A bank staff counts RMB and US dollar notes in a bank in Nantong, Jiangsu province on Aug 6, 2019. (Photo: sipaphoto.com)
Steps in pipeline will boost lending to small companies, manufacturing sector
China will introduce more regulatory measures to support businesses and ensure employment apart from increasing credit loans to smaller firms and promoting medium-to long-term lending to the manufacturing sector, the central bank said on Wednesday.

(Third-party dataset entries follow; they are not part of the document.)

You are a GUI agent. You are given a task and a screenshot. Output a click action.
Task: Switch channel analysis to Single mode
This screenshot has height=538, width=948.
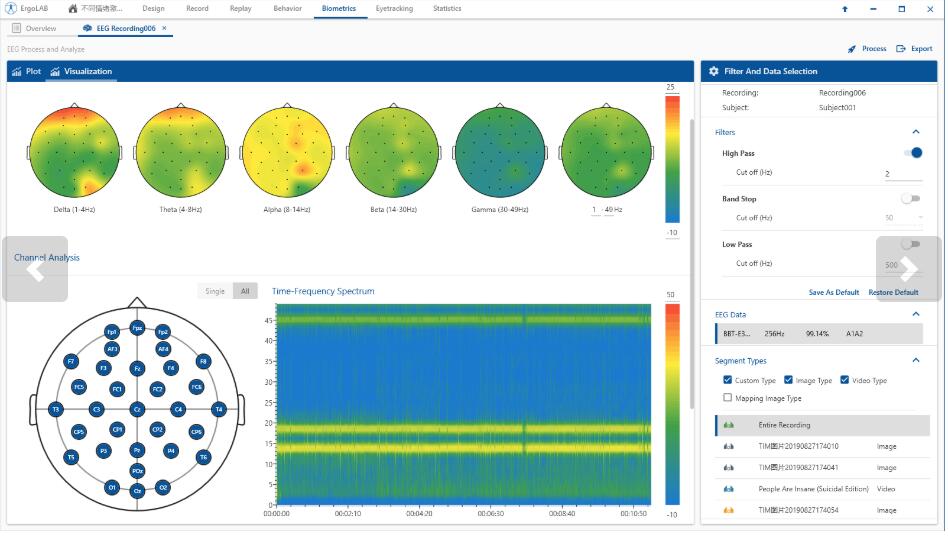point(215,291)
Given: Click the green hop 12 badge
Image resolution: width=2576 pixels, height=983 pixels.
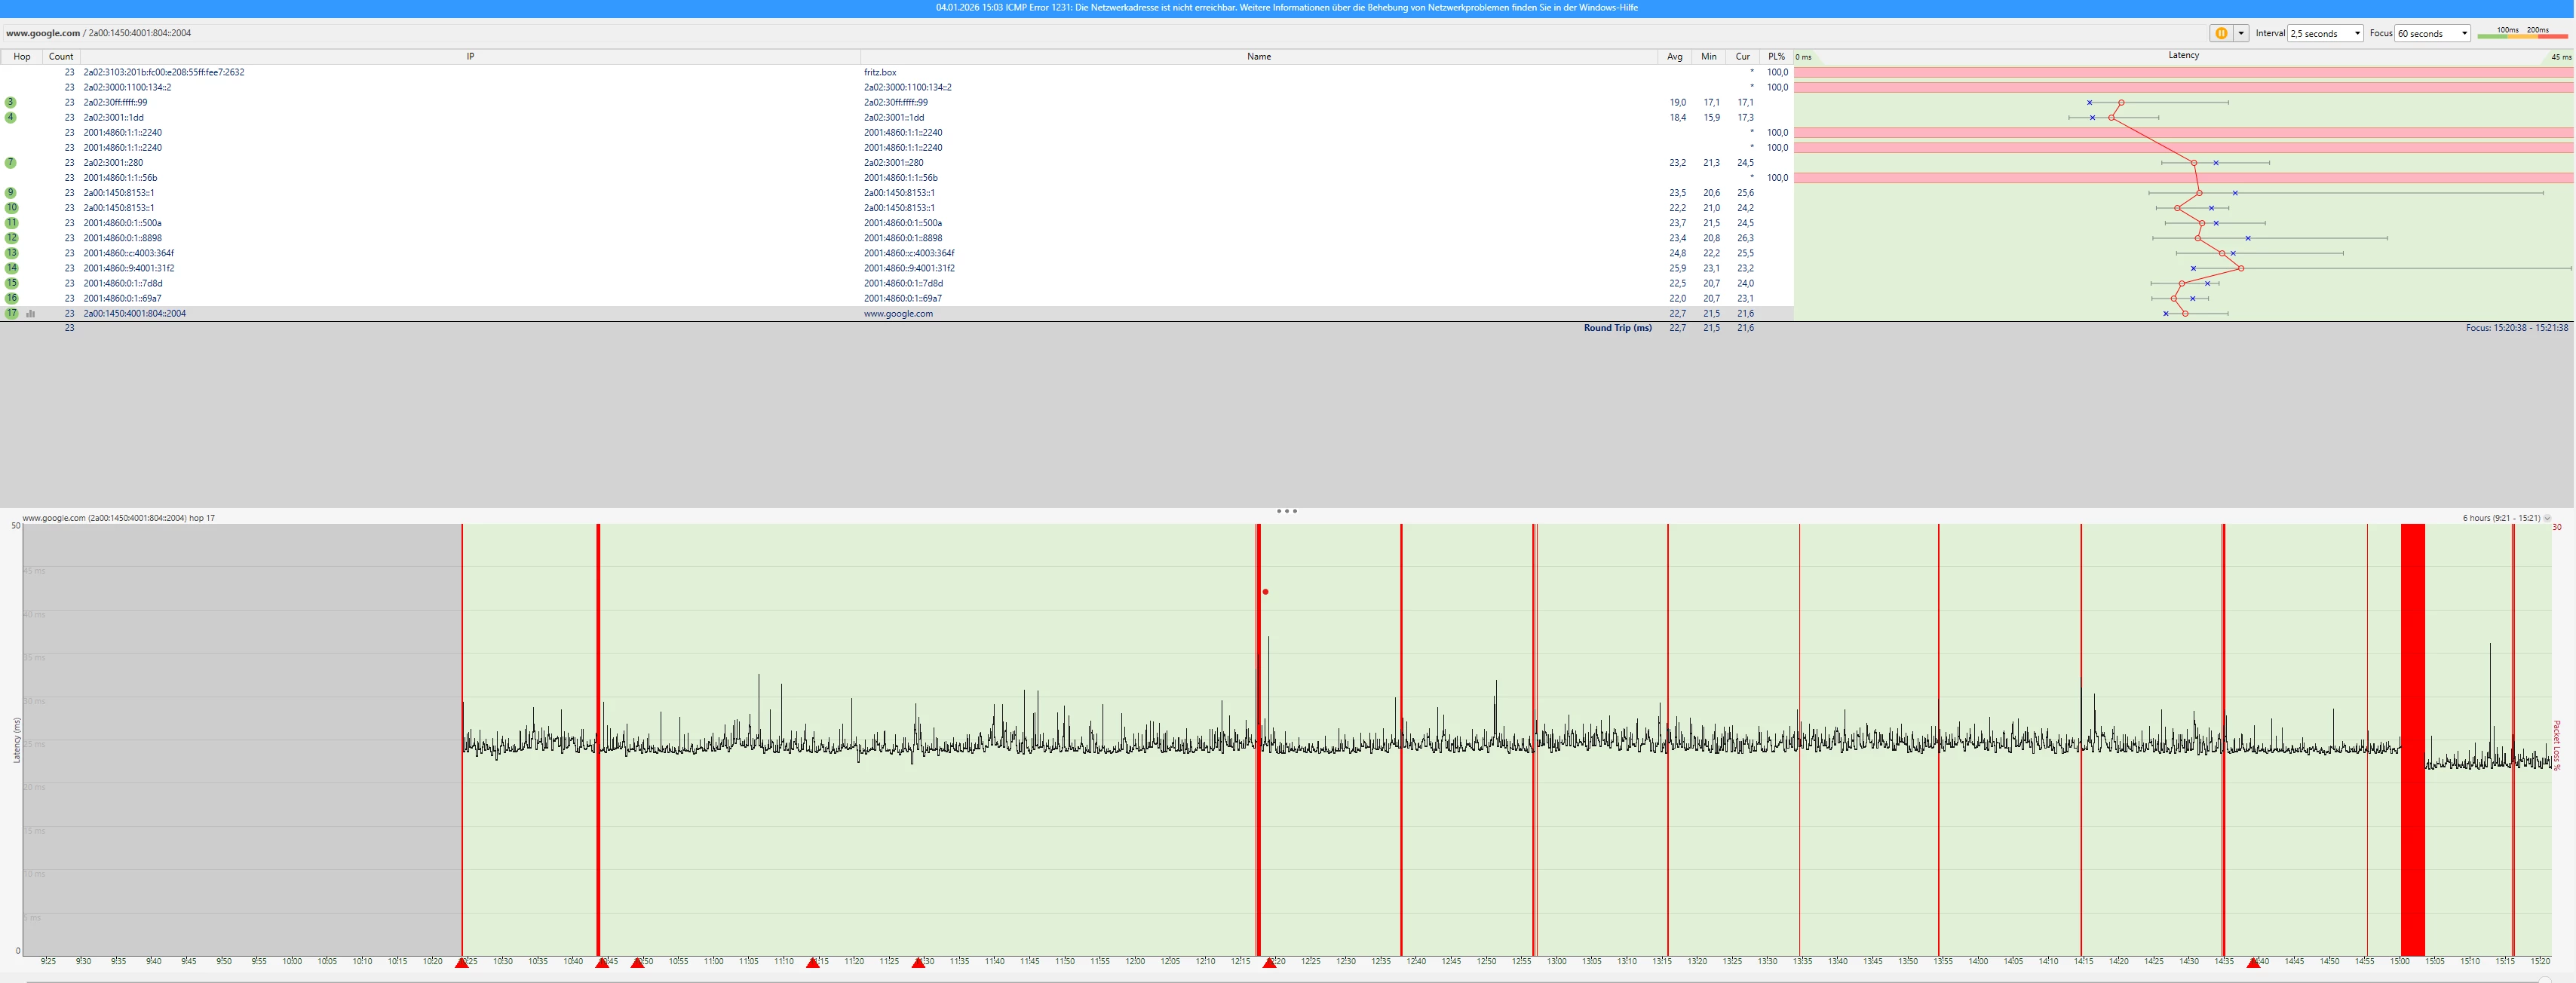Looking at the screenshot, I should (11, 238).
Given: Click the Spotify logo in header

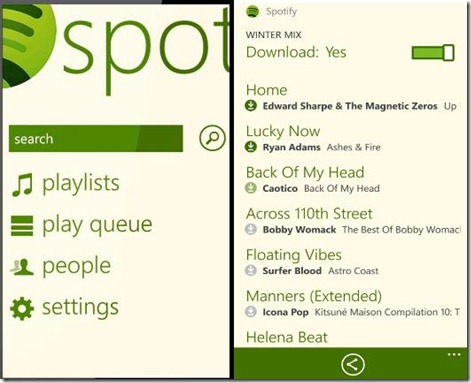Looking at the screenshot, I should pyautogui.click(x=253, y=12).
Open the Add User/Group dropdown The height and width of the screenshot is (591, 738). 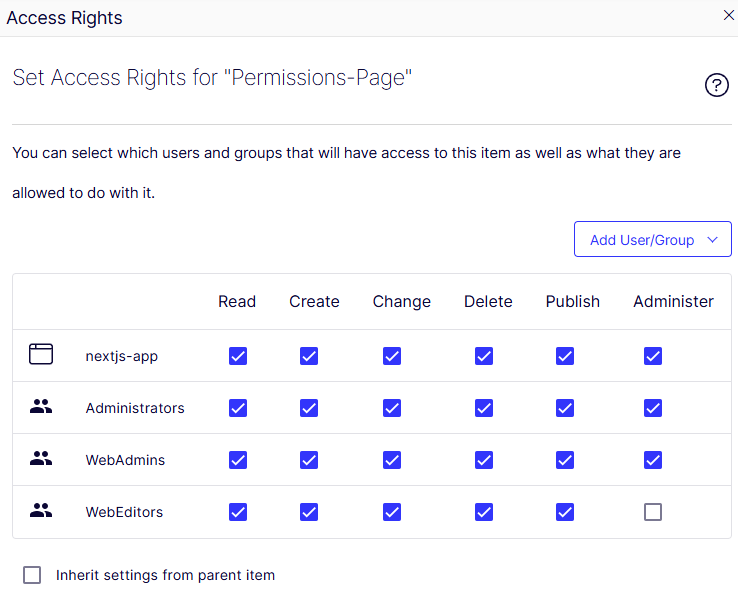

Supporting businesses and stabilizing employment will, however, be the top priority for financial institutions and any increase in credit should match the market demand and inflows into the real economy, said a meeting jointly held by the People's Bank of China, the central bank, and the China Banking and Insurance Regulatory Commission.
Credit loans should be increased for the manufacturing and strategic emerging industries. Financial institutions should also boost services related to technology, green development and pension industries, said a statement released by the PBOC after the meeting.
The meeting also urged financial institutions to defer the principal, interest repayments on loans taken by micro, small and medium-sized enterprises.
"Lenders must check the original antecedents of repayment, enrich the credit loan products and improve the efficiency of credit loans," it said.
In June, the PBOC launched two new instruments to extend the repayment of principal and interest of small business loans and purchase the bank loans made by some commercial lenders to increase lending to small firms by as much as 1 trillion yuan ($142.4 billion).
Through these two new facilities, the monetary policy can directly support smaller firms' financing while the fiscal authorities don't have to take too many credit risks. As such, the moral hazard has been minimized, said Liu Kang, a researcher with the financial market department of Industrial and Commercial Bank of China.
During the first five months of this year, yuan-denominated new loans increased by 10.3 trillion yuan, 2.3 trillion yuan more than the same period last year. In May, the average interest rate for small and micro enterprises' loans dropped by 42 basis points from the end of 2019. The outstanding loans for inclusive small and micro loans increased by 25.4 percent, 12.2 percentage points higher than the average level of all types of loans, the PBOC said.
As the growth recovery is still ongoing and the supportive policy stance is warranted, experts said that China's monetary policy seems to be shifting to targeted support from broad easing, and the same may be more effective in mitigating the credit strains of small and medium-sized enterprises.
While encouraging credit extension, authorities have to strike a balance between supporting bank lending in the short term and ensuring that banks remained sufficiently well capitalized to underpin the economic recovery, especially when small businesses rely on bank loans rather than corporate bonds to raise funds. Banks need to raise loan loss provisions, the capital buffer, as their long-term rating outlooks have deteriorated due to the COVID-19 epidemic, said analysts.
Thanks to the loan prime rate reform since August 2019, banks' effective lending rates have started to decline significantly, and the largest drop was seen in the first quarter at 26 basis points, the central bank said.
Economists expect a lower LPR, due to a cut in the medium-term lending facility rate, to guide the real lending rate to fall by a relatively reasonable magnitude. That will help fulfill the government's requirement that banks should share a part of their profits with the nonfinancial sector.
A cut in policy rates may be needed to avoid a sharp slowdown in credit growth and to facilitate a decrease in financial costs, said Li Zhennan, an economist with Goldman Sachs (Asia). "But the room should be limited compared to significant easing early this year."
Given the still large pressure in bond supply, particularly in July, the PBOC may cut the reserve requirement ratio to maintain ample liquidity, said Li.
"The stock market rally of the past two days may prompt funds to substitute bond investments with equity, especially for those who hold bonds primarily for trading and are sensitive to market prices, further limiting the downside room in bond yields if it continues," said Li from Goldman.